WHAT TO DO » As written and without pictures, set down the lines from the one that contains "Task: Click the Manage Types button" through the end of the data.

※

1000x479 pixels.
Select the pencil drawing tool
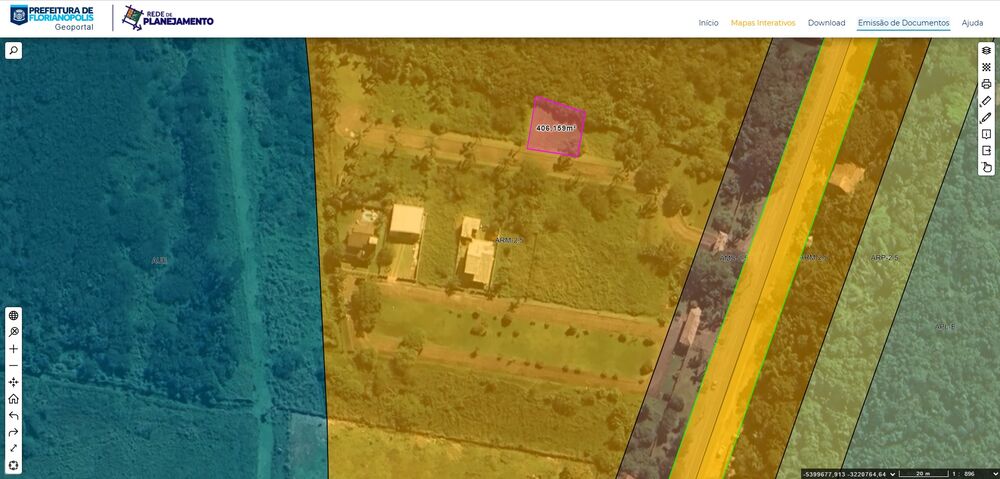[986, 118]
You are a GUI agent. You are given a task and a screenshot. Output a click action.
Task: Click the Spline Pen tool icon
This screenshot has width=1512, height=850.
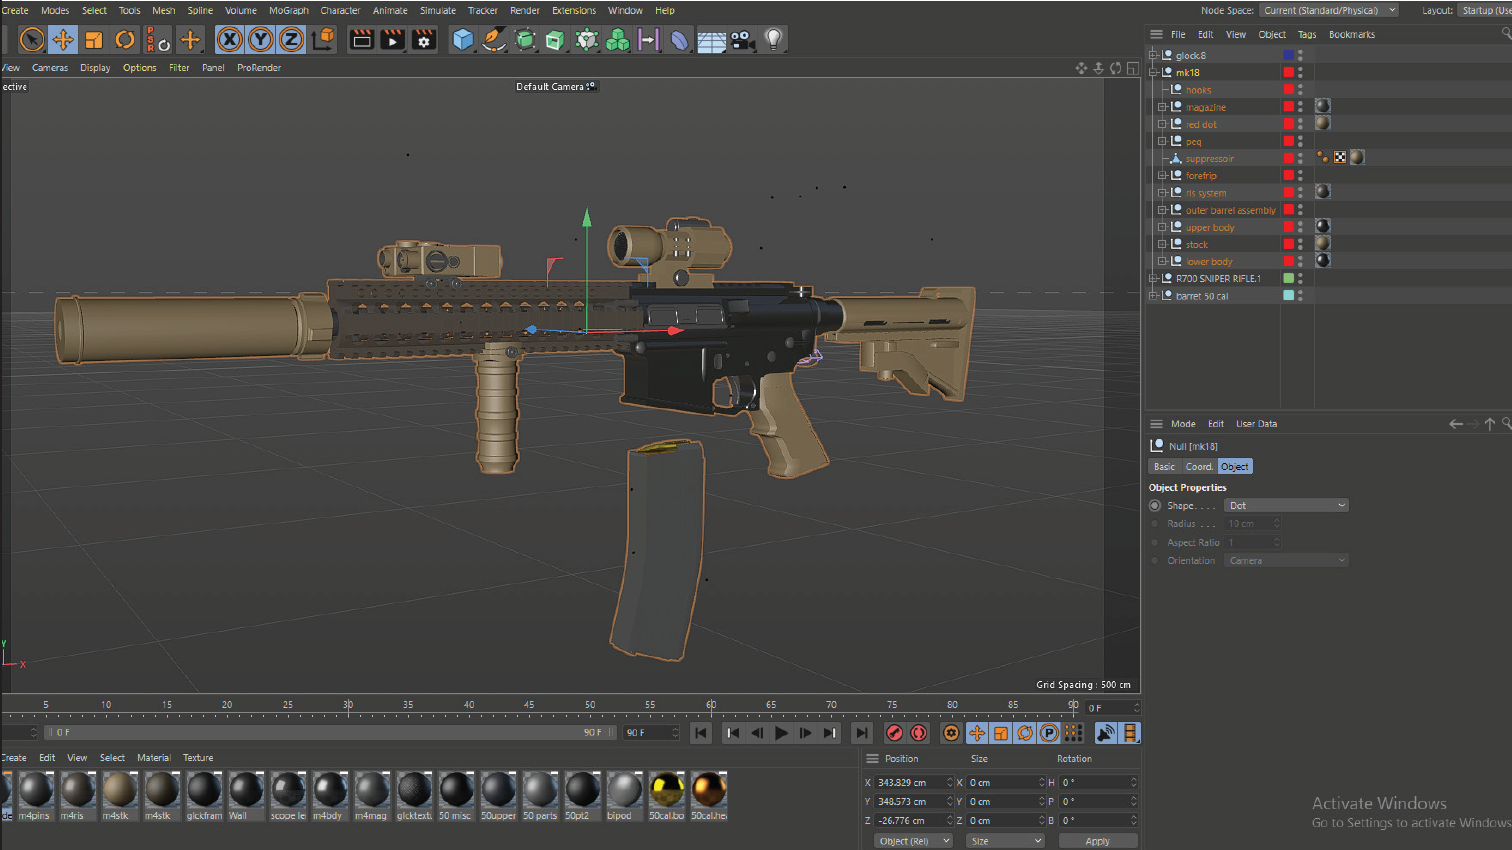(x=494, y=40)
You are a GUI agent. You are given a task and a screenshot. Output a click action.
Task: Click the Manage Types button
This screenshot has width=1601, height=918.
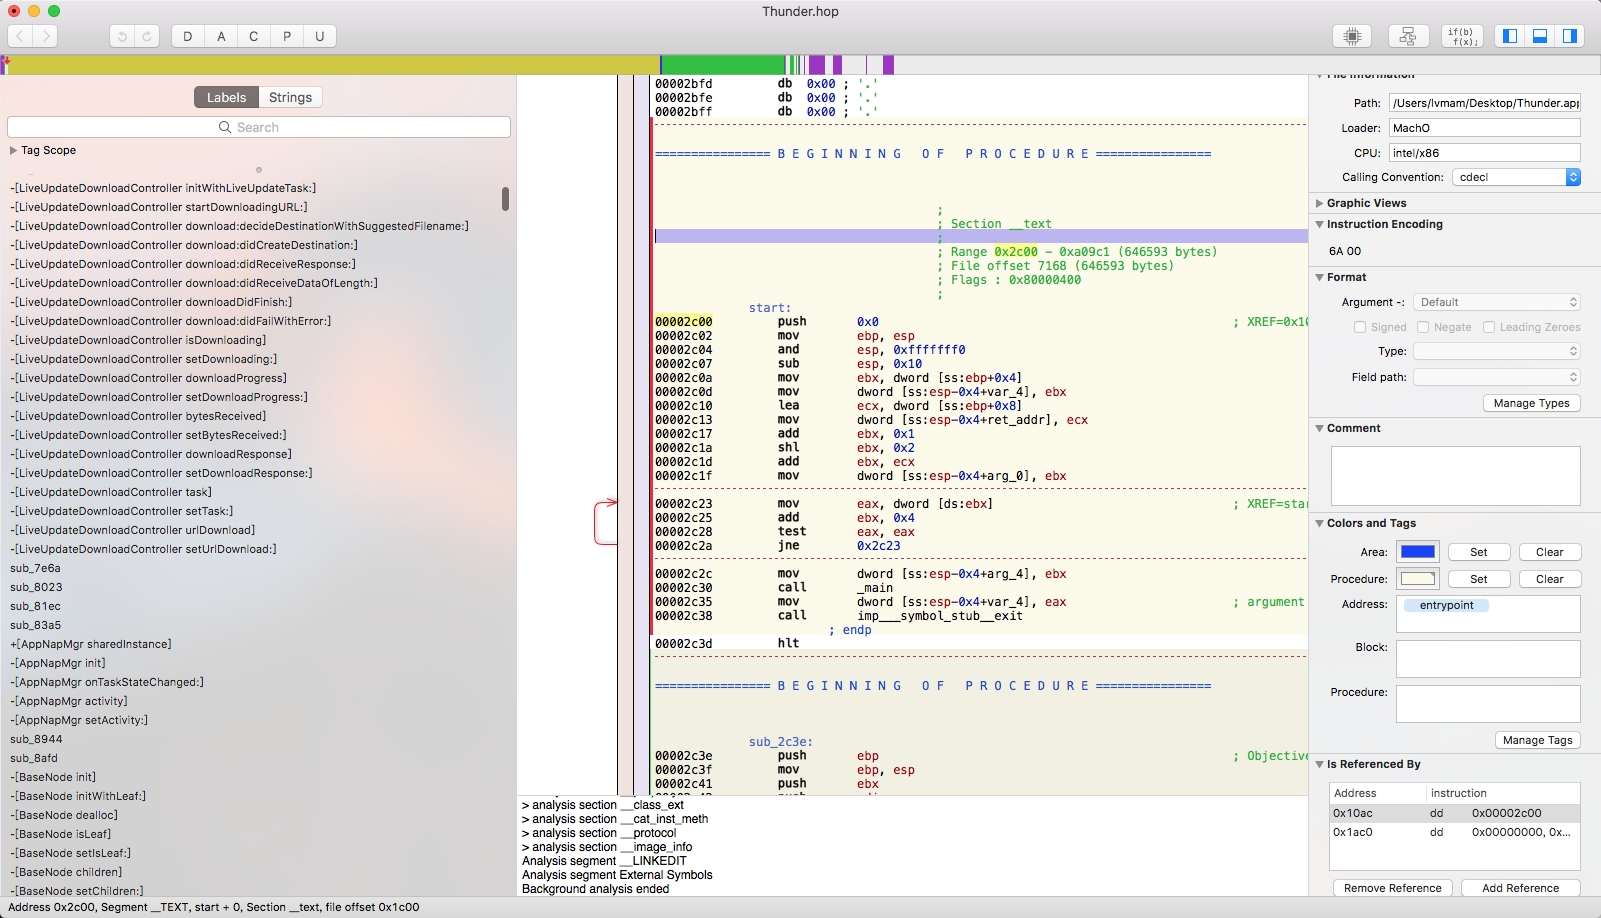click(x=1531, y=403)
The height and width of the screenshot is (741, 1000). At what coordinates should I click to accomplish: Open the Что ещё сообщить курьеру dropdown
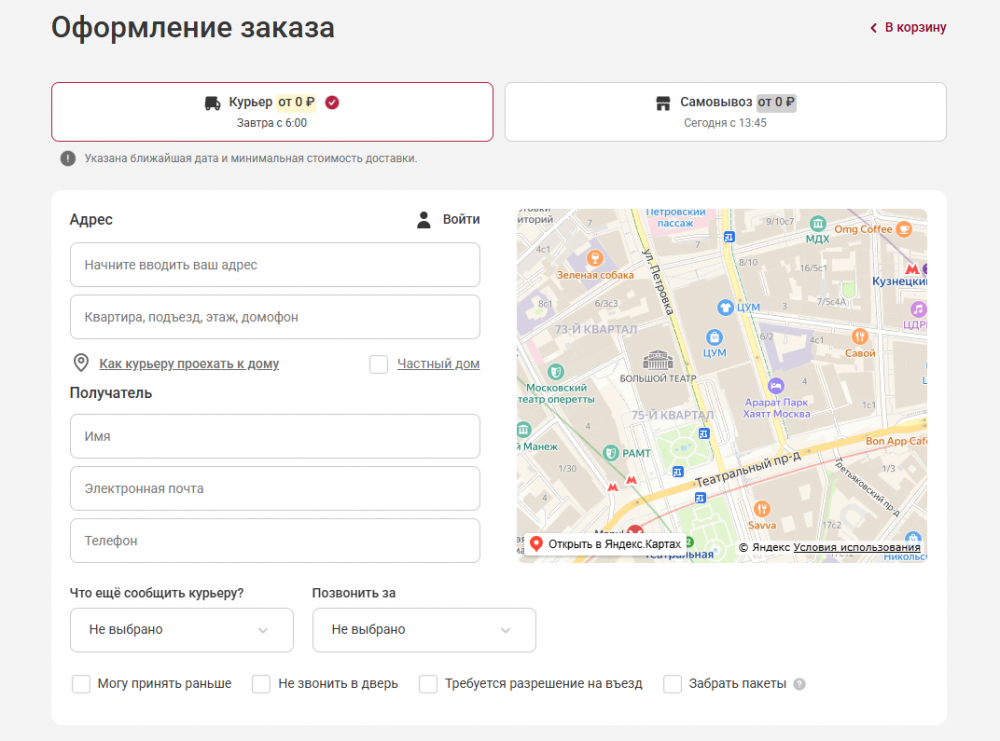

※

OUTPUT FOR THIS TASK »
Task: Click the Manage Types button
This screenshot has width=1601, height=918.
click(x=1531, y=403)
The height and width of the screenshot is (741, 1000). At what coordinates should I click to accomplish: Open the Что ещё сообщить курьеру dropdown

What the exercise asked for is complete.